I’m not a big fan of raisins, but have found that golden raisins have a delicious sweet taste, and mixed in with a salad I don’t mind the texture. If you refrigerate this salad the raisins get plumped up adding a huge burst of sweet flavor. If you can’t get past the raisins try dried cranberries, currants, or just extra dried apricots. I also meant to have toasted slivered almonds to sprinkle on top, but I forgot them in the oven (I did remember to turn the oven off…), and forgot to add them every time I had leftovers as well. I think it’d be delicious!

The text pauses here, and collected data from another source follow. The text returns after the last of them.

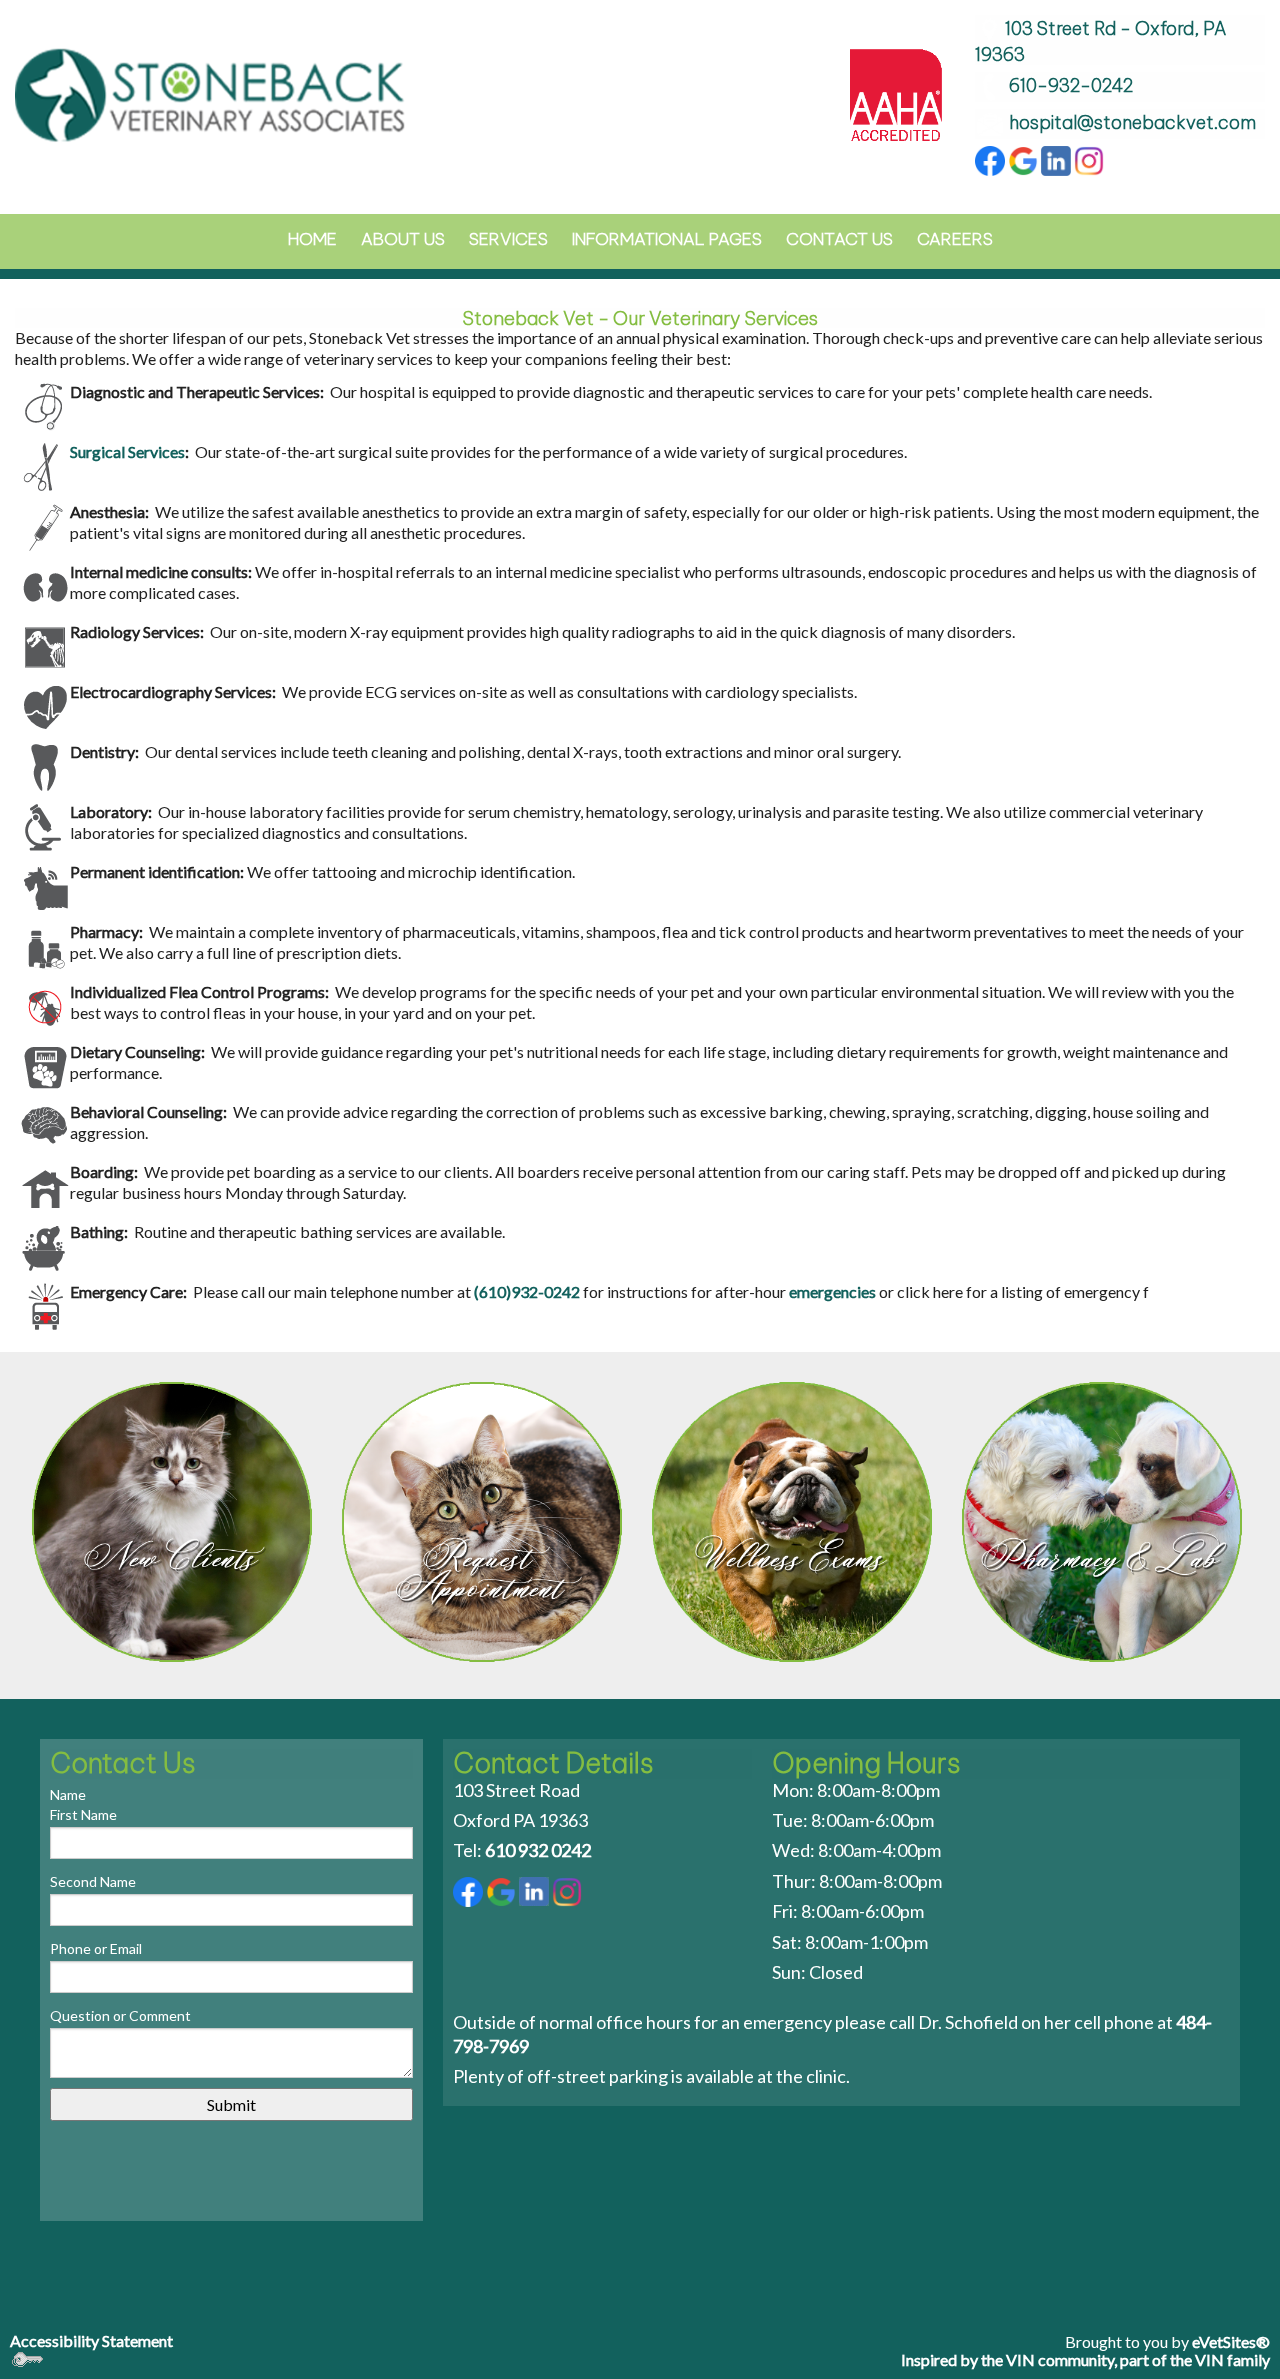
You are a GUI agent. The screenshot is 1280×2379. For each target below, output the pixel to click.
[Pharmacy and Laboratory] (1105, 1522)
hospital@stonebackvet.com (1132, 122)
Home (312, 239)
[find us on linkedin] (1056, 158)
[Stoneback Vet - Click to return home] (211, 92)
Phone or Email (96, 1948)
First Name (83, 1814)
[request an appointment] (485, 1522)
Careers (955, 239)
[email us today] (992, 122)
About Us (403, 239)
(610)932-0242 (527, 1291)
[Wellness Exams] (795, 1522)
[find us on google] (1023, 158)
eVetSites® (1231, 2341)
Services (508, 239)
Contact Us (839, 239)
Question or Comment (120, 2015)
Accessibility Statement (91, 2340)
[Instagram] (1089, 158)
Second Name (93, 1881)
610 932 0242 (538, 1850)
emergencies (832, 1291)
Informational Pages (667, 239)
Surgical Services (127, 451)
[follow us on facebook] (990, 158)
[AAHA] (896, 92)
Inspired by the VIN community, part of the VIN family (1085, 2359)
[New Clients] (175, 1522)
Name (68, 1794)
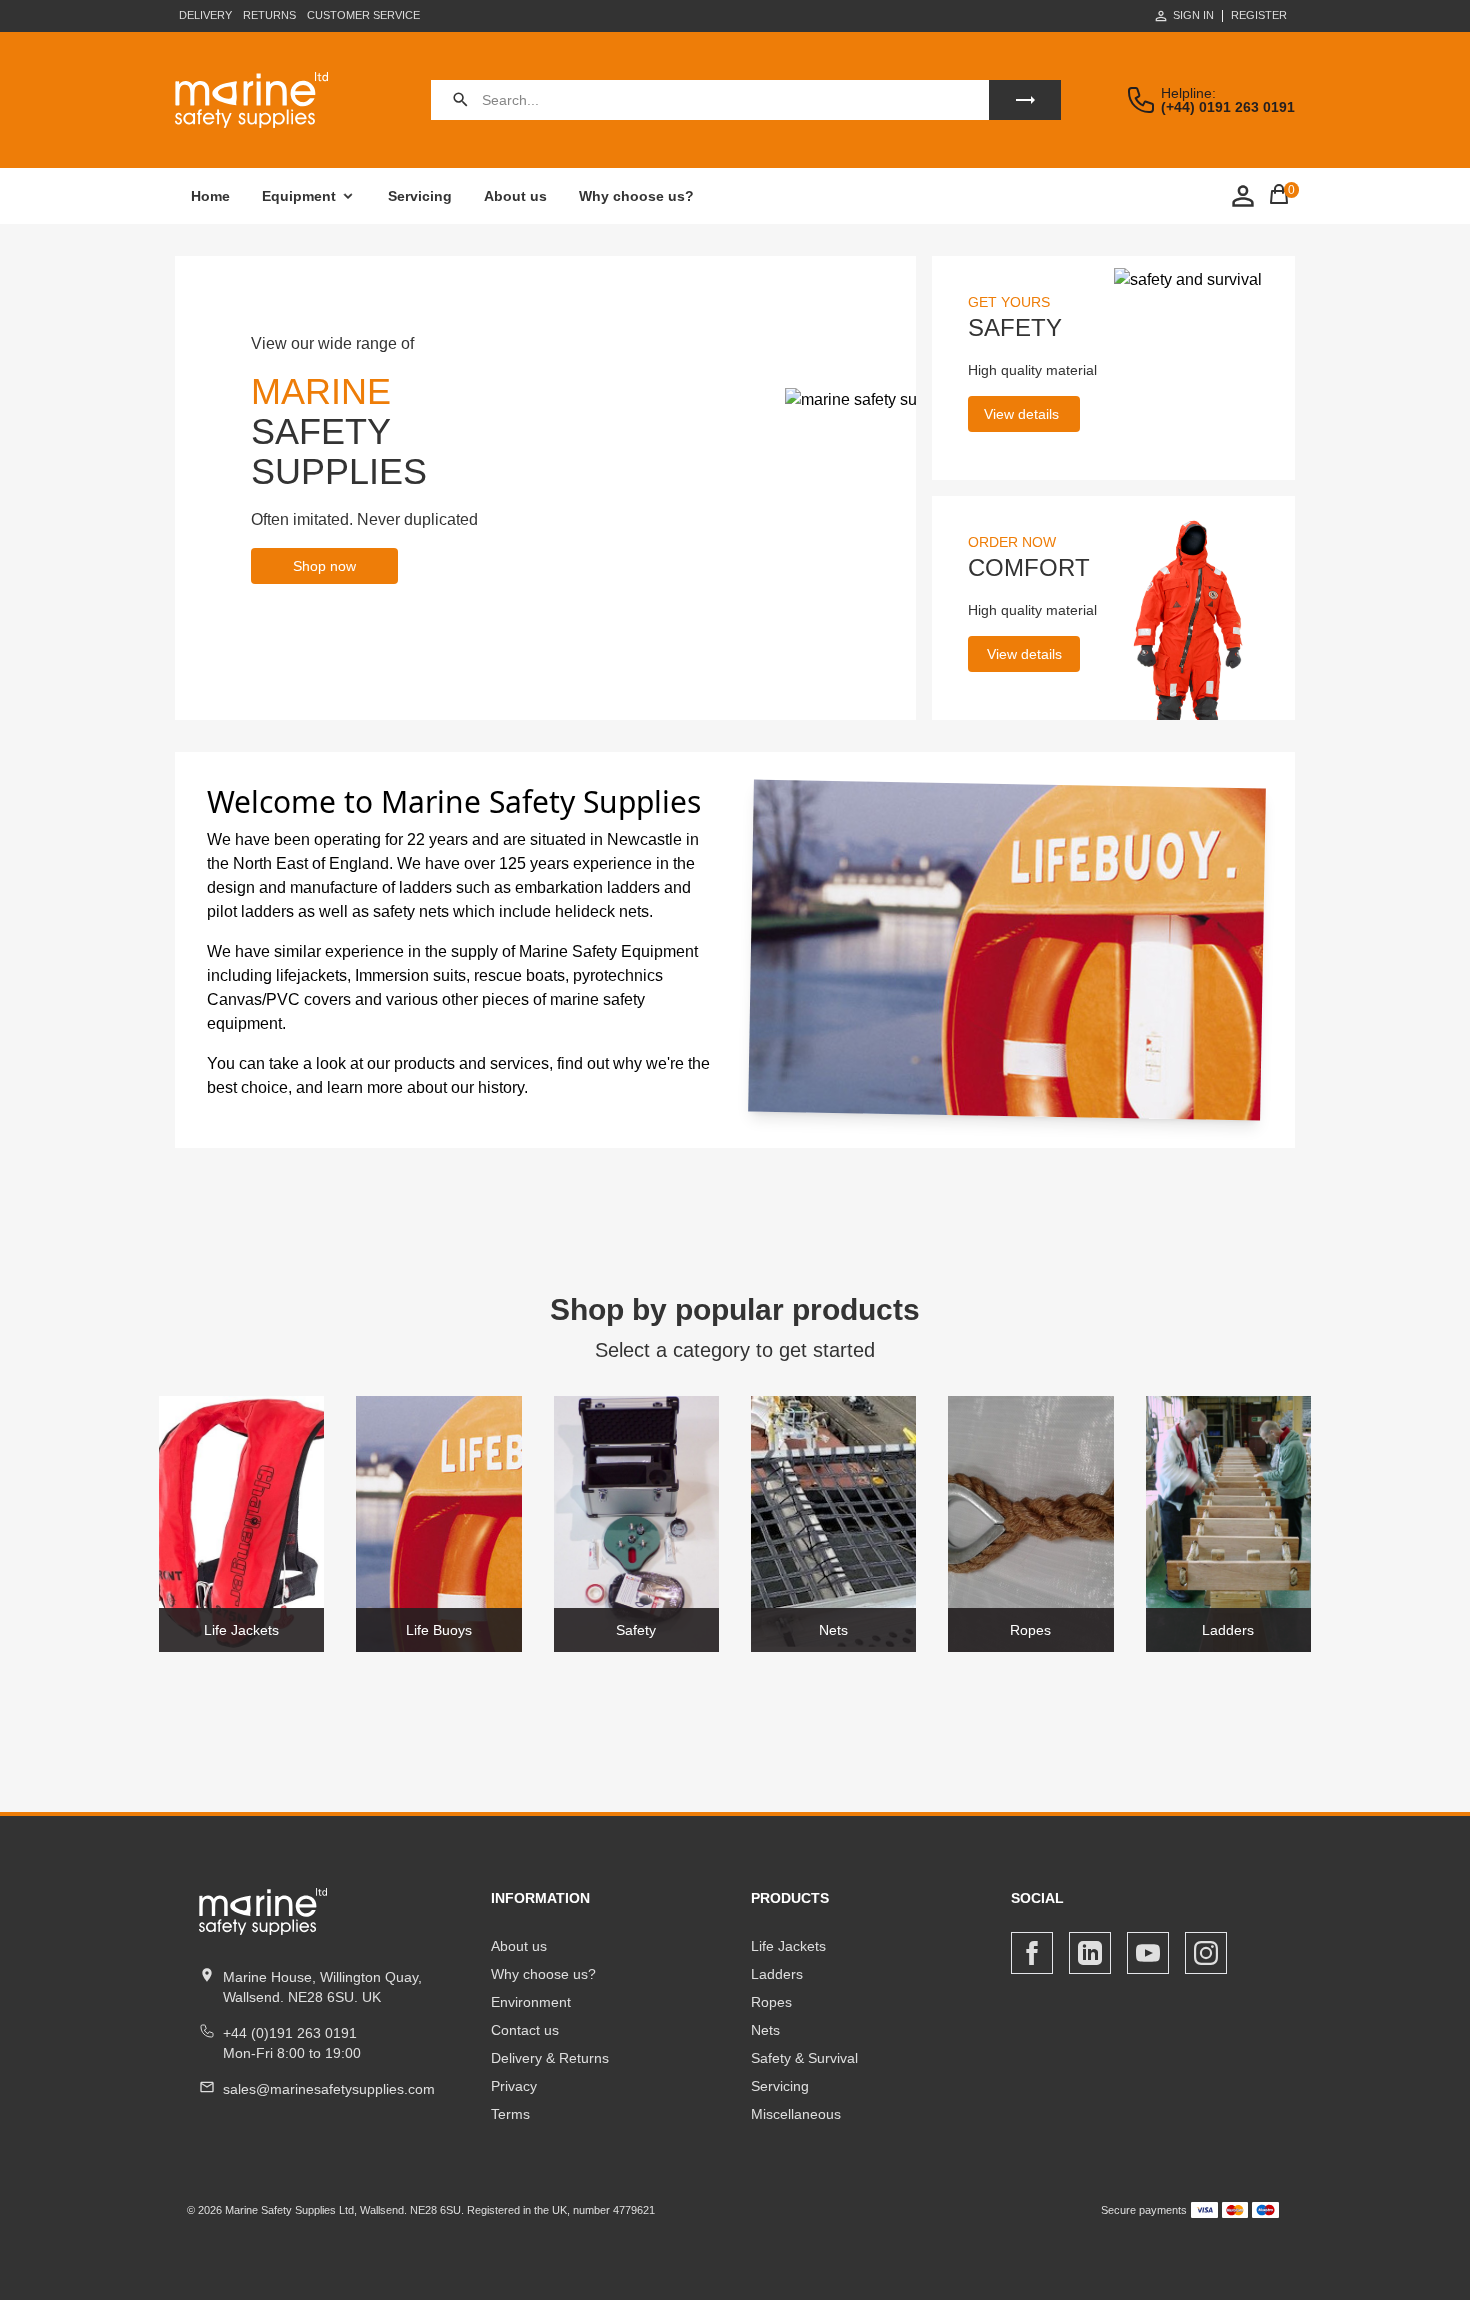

This is also the prefect salad for picnics or BBQs, it can be served at any temperature and will be fine sitting out for a while.
Curried Couscous Salad
- 4 cups uncooked couscous
- 2 cups uncooked whole wheat Israeli couscous
- 9 cups water (or stock)
- 2 1/2 cups (1 box) golden raisins
- 2 cups dried apricots, chopped
- 3 large (29oz) cans chickpeas, drained and rinsed
- 4 large bell peppers, diced
- 4 scallions, thinly sliced
- 2 bunches cilantro, minced
- 1 1/2 cups olive oil
- 6-7 Tbsp curry powder
- 2 tsp salt
- 1 tsp ground pepper
- 1 tsp sugar
In a medium saucepan, bring 5 cups of water to a boil, then add the 4 cups of regular couscous. Turn the heat off, cover with a lid and allow to sit for about 5-8 minutes, until the water has been absorbed. Fluff couscous with a fork when finished. In a separate saucepan toast the Israeli couscous for a few minutes on medium-high heat. Add 4 cups of water and bring to a boil. Reduce to a simmer and cook for a few minutes until couscous is tender but still chewy. Drain any excess water and mix in with the regular couscous (in a ridiculously large bowl, or divide into two large serving bowls).
Add the raisins, chopped apricots, chickpeas, peppers, scallions, and cilantro. In a large measuring cup, whisk together the remaining ingredients for the dressing. Pour the dressing over the salad and mix well. Allow to sit for at least an hour for the flavors to blend.